March’s S&P (Standard & Poor’s)/Case-Shiller Home Price Indices showed both good news and bad news. On one hand, 19 of the nation’s largest 20 markets showed increases. On the other, the pace of the housing rebound is not advancing at recently reported levels or predicted ones.
S&P Dow Jones noted that it’s 10-City and 20-City Composite indices increased by 0.8% and 0.9%, respectively, in March. Though new record index levels were found in the Dallas and Denver markets and Chicago showed its best annual growth since the late 1980’s, an easing of the growth rate demonstrated in “boom-bust” markets like Las Vegas and San Francisco was the big story coming out of Monday’s data release.
David Blitzer, chairman of the Index Committee at S&P Dow Jones Indices, acknowledged that prices are rising more slowly and blamed factors such as the high student loan debt levels of would-be first-time homebuyers and tough bank lending standards for some of the drag on housing activity.
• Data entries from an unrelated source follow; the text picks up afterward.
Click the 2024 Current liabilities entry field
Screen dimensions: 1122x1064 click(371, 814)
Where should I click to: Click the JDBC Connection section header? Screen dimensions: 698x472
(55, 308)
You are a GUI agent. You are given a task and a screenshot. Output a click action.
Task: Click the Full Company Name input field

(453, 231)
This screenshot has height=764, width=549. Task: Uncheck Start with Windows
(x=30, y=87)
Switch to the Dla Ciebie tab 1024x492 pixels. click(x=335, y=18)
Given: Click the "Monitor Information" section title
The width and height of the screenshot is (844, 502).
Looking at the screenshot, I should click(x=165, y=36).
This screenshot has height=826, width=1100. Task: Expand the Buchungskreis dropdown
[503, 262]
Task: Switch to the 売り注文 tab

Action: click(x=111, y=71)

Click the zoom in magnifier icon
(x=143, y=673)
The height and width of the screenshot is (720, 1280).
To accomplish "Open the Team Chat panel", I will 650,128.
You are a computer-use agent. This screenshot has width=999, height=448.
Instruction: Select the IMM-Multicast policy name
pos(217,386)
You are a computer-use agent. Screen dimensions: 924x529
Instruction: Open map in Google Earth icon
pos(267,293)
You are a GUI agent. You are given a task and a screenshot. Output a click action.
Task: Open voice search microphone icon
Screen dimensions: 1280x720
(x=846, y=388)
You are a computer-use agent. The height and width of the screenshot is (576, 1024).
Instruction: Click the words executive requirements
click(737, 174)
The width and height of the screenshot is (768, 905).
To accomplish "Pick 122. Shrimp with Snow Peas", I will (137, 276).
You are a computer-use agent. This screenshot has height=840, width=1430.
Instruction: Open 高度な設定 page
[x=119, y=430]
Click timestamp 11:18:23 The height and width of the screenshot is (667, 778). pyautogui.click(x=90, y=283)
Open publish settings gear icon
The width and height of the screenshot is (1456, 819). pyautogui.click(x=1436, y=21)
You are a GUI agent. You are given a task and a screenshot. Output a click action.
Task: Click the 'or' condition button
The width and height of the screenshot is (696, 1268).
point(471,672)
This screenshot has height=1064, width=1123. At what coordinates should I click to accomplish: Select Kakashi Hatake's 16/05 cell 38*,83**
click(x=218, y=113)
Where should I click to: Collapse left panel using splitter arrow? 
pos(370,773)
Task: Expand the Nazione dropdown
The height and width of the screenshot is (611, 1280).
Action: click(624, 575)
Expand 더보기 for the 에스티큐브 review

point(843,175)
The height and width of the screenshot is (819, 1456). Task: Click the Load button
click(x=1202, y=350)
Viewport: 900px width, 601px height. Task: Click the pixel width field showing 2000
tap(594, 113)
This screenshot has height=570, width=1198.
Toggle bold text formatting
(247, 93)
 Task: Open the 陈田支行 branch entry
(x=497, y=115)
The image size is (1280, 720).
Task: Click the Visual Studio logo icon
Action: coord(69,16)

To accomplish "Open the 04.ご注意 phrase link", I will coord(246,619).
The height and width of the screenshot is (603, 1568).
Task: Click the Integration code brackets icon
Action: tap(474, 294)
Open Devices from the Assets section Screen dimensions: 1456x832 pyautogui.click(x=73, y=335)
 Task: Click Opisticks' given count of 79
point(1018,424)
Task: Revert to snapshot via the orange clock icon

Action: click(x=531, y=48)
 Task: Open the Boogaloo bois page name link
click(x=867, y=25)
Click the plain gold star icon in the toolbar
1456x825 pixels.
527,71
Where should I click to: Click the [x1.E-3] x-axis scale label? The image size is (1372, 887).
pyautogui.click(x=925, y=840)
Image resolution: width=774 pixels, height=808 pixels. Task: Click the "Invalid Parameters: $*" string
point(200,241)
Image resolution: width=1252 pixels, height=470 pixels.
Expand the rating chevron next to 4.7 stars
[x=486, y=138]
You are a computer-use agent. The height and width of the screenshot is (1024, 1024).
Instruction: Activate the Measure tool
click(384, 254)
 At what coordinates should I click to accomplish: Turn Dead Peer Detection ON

The top February-to-March gainer in the latest report was San Francisco at 2.4%, with Seattle the only market within striking distance. The Bay Area market was also one of the top two in one-year growth at 20.9%, behind only Las Vegas’ 21.2%. The trouble is that the top two markets each had been tracking between 25% and 30% gains during their post-downturn peaks, according to S&P/Case-Shiller statistics. New York was the only market to post a monthly loss (-3.3%) in March. The worst annual percentage change was found in Cleveland (3.9%) and Charlotte (4.9%).